La pureté du chant presque chuchoté, en rupture totale avec les standards de l’époque, le jeu de guitare essentiellement rythmique et surtout le léger décalage, tellement personnel, que João introduit entre l’instrument et la voix sont les signes distinctifs d’un style minimaliste mais inimitable qui ouvre une voie royale à la musique populaire brésilienne (Caetano Veloso, Gilberto Gil ou Chico Buarque en tête…), mais également à tout un courant de la pop internationale (de Burt Bacharach à Everything But The Girl, en passant par Jon Lucien, Françoise Hardy ou Philippe Katerine…).
La fraîcheur instinctive de “Corcovado” ou de “Desafinado” demeure intacte
Bahianais d’origine, João Gilberto était parti chercher fortune au début des années 1950 à Rio. Comme beaucoup de musiciens de sa génération, il avait couru le cachet dans tous les cabarets de Copacabana, sans grand succès. Mais c’est évidemment sa rencontre avec Jobim, le grand compositeur de la bossa-nova, qui allait le propulser vers la lumière du grand art et de la célébrité.
A eux deux, João et Tom, ils allaient forger une musique qui ébahirait le monde entier. Surtout les Etats-Unis, le pays où la bossa-nova se mélangerait au jazz pour créer une musique au sang mêlé, dont le prophète inspiré serait Stan Getz.
Tout le monde connaît l’album Getz/Gilberto enregistré en 1963 et paru l’année suivante. C’est un classique qu’on pourrait croire épuisé tellement il a tourné sur les platines. Et pourtant, encore aujourd’hui, la fraîcheur instinctive de Corcovado ou de Desafinado demeure intacte.
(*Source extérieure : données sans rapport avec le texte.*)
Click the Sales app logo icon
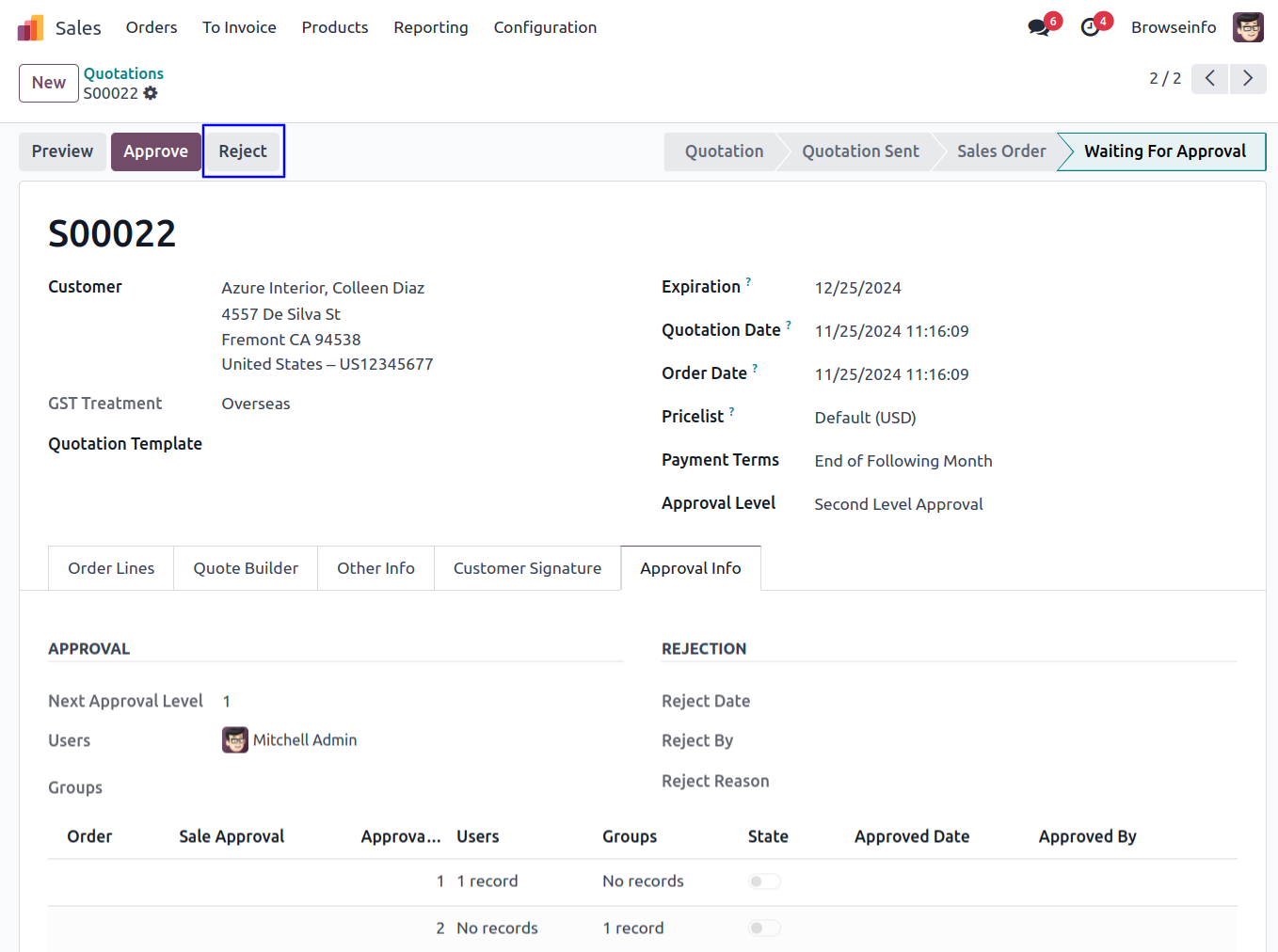This screenshot has height=952, width=1278. pyautogui.click(x=30, y=28)

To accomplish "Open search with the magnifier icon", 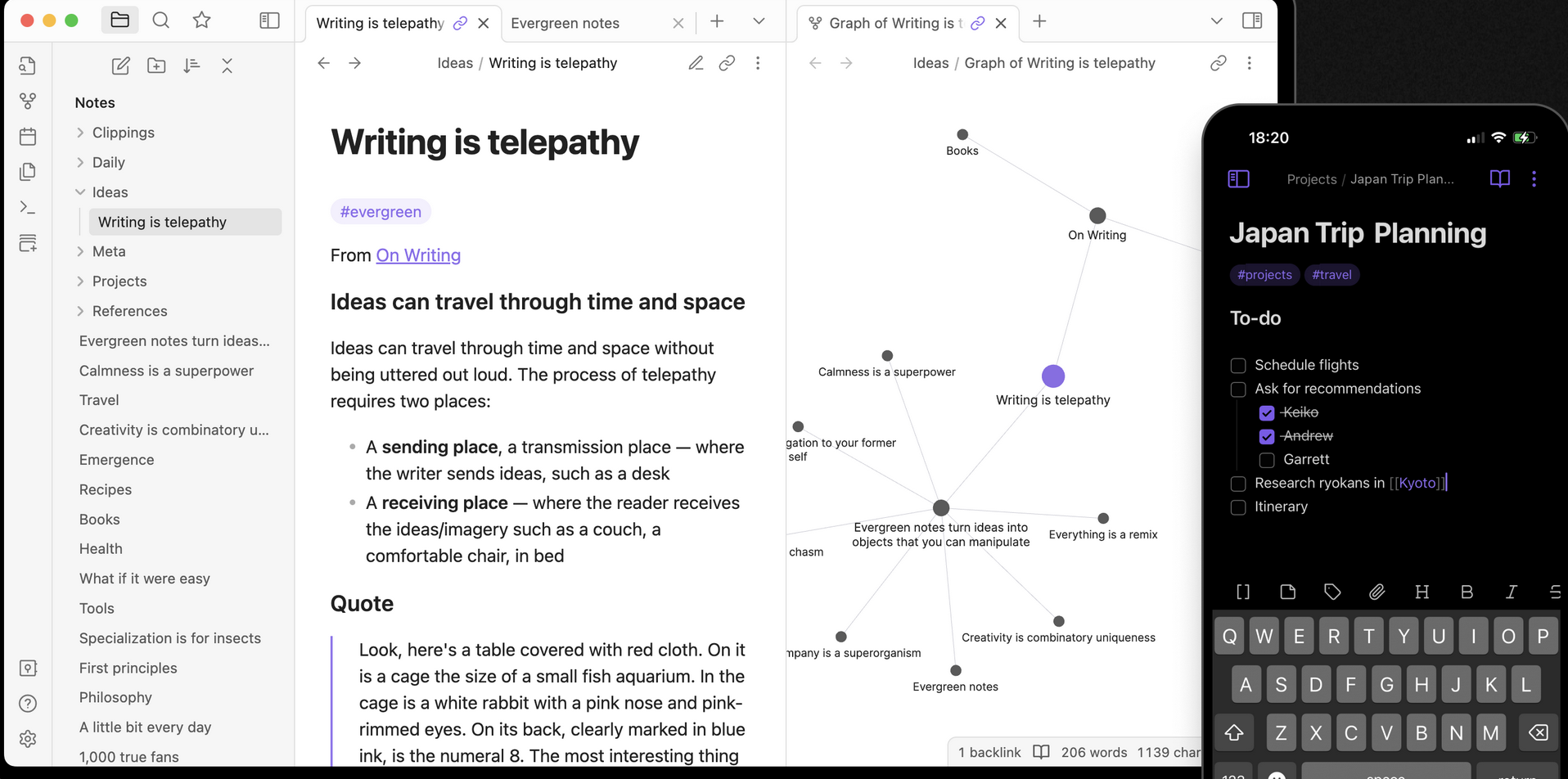I will [161, 20].
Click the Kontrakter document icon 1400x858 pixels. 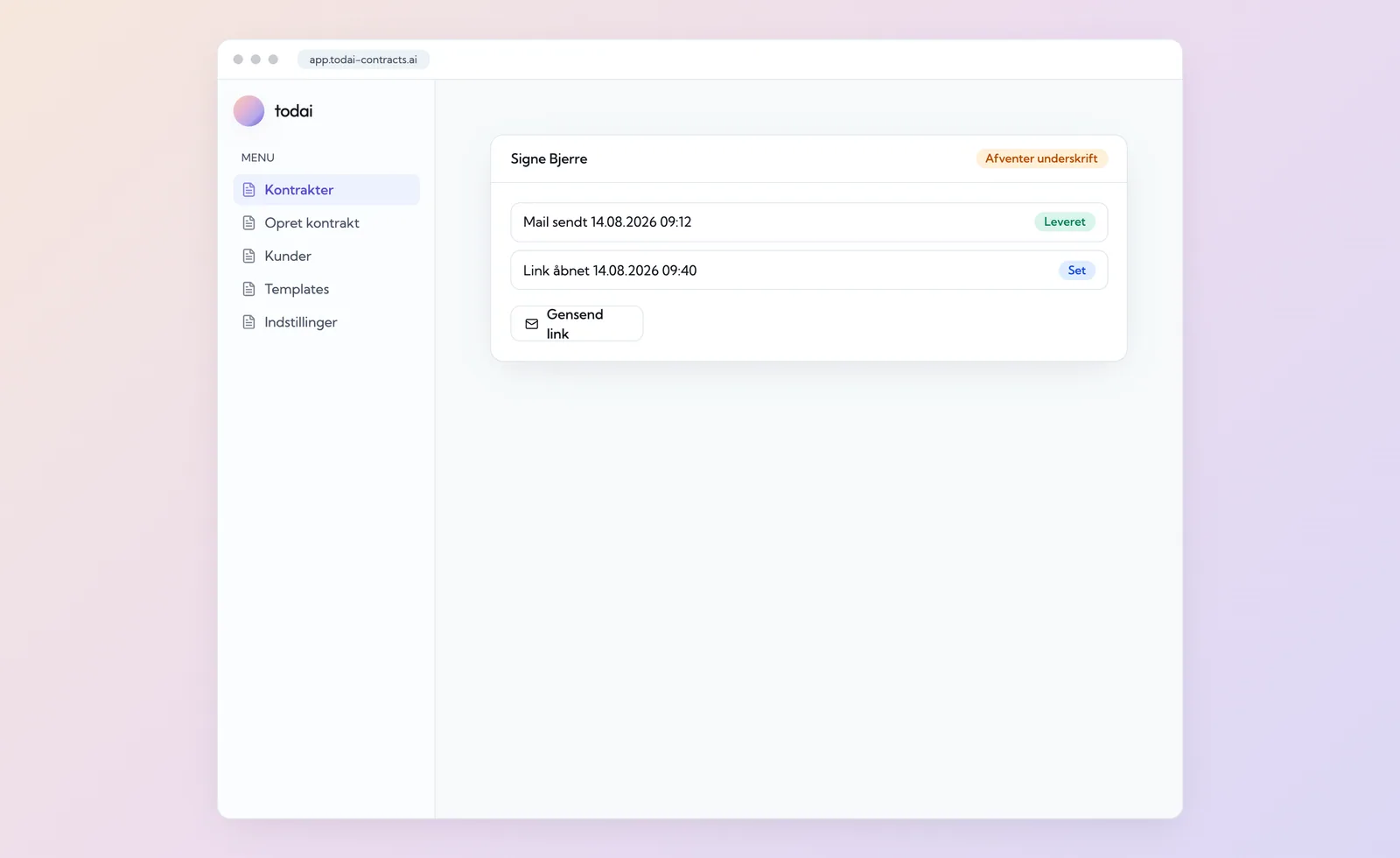pos(248,190)
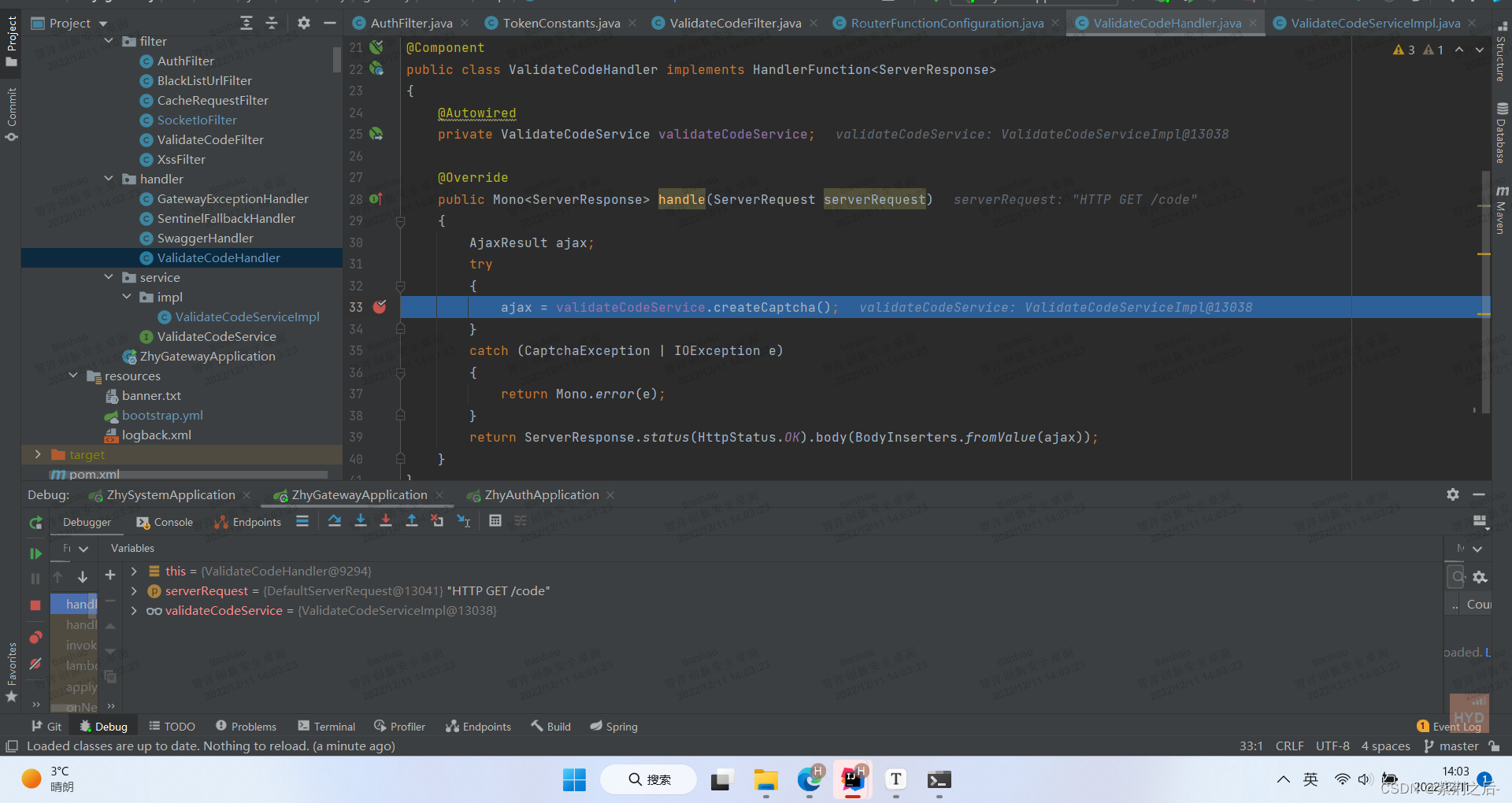Open the Project view dropdown

pyautogui.click(x=103, y=24)
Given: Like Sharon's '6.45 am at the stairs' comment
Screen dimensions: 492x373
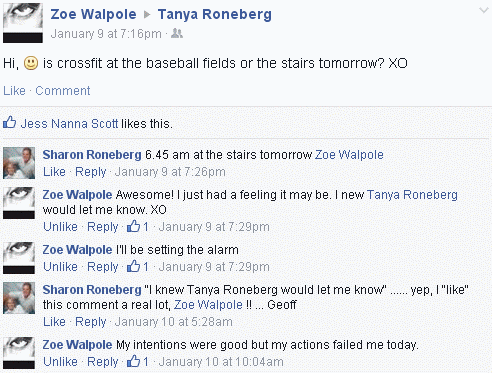Looking at the screenshot, I should tap(54, 172).
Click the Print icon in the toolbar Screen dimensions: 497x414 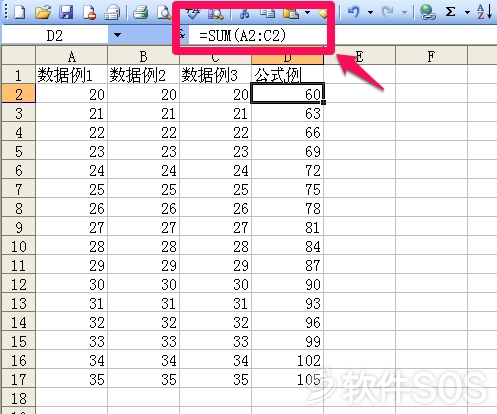140,13
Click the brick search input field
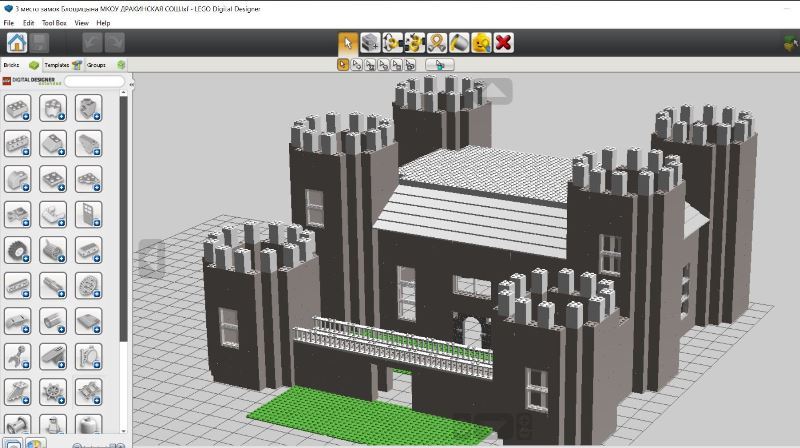The image size is (800, 448). [x=96, y=81]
Tout comme d’ailleurs celle de la plupart des albums estampillés bossa de João Gilberto – une dizaine, pas plus, qui s’égrènent de 1959 à 2000 –, remettant inlassablement sur le métier les mêmes motifs, le même répertoire – en gros, les standards de Jobim, quelques vieilles sambas (écoutez sa version sublime de Falsa Baiana !) et, de temps à autre, quelques chansons venues d’ailleurs comme, par exemple, Que reste-t-il de nos amours ? de Charles Trenet – sans que l’auditeur n’éprouve jamais la moindre lassitude.
Aucune analyse, aussi technique soit-elle, ne réussira jamais à percer le secret de cette musique. Car la bossa-nova selon João Gilberto, c’est de la magie, de la sorcellerie, de la poésie pure. Son chant, surtout, est une incantation épurée, très intime, qui flirte délicieusement avec la fausseté.
Et sa manière de susurrer les mots comme s’il se parlait à lui-même relève du pur envoûtement. Le plus extraordinaire c’est que, dans dix ans, dans cent ans, sa musique d’extraterrestre génial aura toujours le même charme.